**Problem**
Copy out each of the following lines word for word, keeping every character unchanged.

--- Start of Data to process ---

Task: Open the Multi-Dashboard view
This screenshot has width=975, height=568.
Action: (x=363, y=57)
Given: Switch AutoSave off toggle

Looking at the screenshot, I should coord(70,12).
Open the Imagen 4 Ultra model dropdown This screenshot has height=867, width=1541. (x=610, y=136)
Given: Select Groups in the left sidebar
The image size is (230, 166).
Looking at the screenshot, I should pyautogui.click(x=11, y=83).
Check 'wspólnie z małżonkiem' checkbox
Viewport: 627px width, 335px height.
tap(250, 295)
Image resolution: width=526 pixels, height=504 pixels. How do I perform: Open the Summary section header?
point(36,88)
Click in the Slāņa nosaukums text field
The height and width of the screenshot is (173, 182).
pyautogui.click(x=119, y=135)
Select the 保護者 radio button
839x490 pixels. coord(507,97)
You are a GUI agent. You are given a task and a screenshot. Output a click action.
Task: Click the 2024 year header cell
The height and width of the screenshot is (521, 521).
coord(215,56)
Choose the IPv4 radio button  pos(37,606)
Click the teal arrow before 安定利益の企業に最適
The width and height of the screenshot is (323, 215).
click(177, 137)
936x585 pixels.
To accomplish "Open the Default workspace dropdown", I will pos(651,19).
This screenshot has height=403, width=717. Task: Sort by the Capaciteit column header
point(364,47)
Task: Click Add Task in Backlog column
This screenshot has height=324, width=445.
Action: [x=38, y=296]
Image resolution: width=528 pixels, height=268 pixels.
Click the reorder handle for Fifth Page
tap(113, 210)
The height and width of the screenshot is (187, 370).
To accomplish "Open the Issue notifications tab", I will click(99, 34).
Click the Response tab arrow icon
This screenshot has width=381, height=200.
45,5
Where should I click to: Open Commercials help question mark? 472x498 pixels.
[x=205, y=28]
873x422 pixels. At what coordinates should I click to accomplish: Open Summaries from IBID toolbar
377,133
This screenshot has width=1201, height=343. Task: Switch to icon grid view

--- End of Data to process ---

**Answer to this problem**
Task: Open the Multi-Dashboard view
This screenshot has width=975, height=568.
Action: (x=363, y=57)
Given: Switch AutoSave off toggle

Looking at the screenshot, I should coord(70,12).
Open the Imagen 4 Ultra model dropdown This screenshot has height=867, width=1541. (x=610, y=136)
Given: Select Groups in the left sidebar
The image size is (230, 166).
Looking at the screenshot, I should pyautogui.click(x=11, y=83).
Check 'wspólnie z małżonkiem' checkbox
Viewport: 627px width, 335px height.
tap(250, 295)
Image resolution: width=526 pixels, height=504 pixels. How do I perform: Open the Summary section header?
point(36,88)
Click in the Slāņa nosaukums text field
The height and width of the screenshot is (173, 182).
pyautogui.click(x=119, y=135)
Select the 保護者 radio button
839x490 pixels. coord(507,97)
You are a GUI agent. You are given a task and a screenshot. Output a click action.
Task: Click the 2024 year header cell
The height and width of the screenshot is (521, 521).
coord(215,56)
Choose the IPv4 radio button  pos(37,606)
Click the teal arrow before 安定利益の企業に最適
The width and height of the screenshot is (323, 215).
click(177, 137)
936x585 pixels.
To accomplish "Open the Default workspace dropdown", I will pos(651,19).
This screenshot has height=403, width=717. Task: Sort by the Capaciteit column header
point(364,47)
Task: Click Add Task in Backlog column
This screenshot has height=324, width=445.
Action: [x=38, y=296]
Image resolution: width=528 pixels, height=268 pixels.
Click the reorder handle for Fifth Page
tap(113, 210)
The height and width of the screenshot is (187, 370).
To accomplish "Open the Issue notifications tab", I will click(99, 34).
Click the Response tab arrow icon
This screenshot has width=381, height=200.
45,5
Where should I click to: Open Commercials help question mark? 472x498 pixels.
[x=205, y=28]
873x422 pixels. At what coordinates should I click to accomplish: Open Summaries from IBID toolbar
377,133
This screenshot has width=1201, height=343. Task: Switch to icon grid view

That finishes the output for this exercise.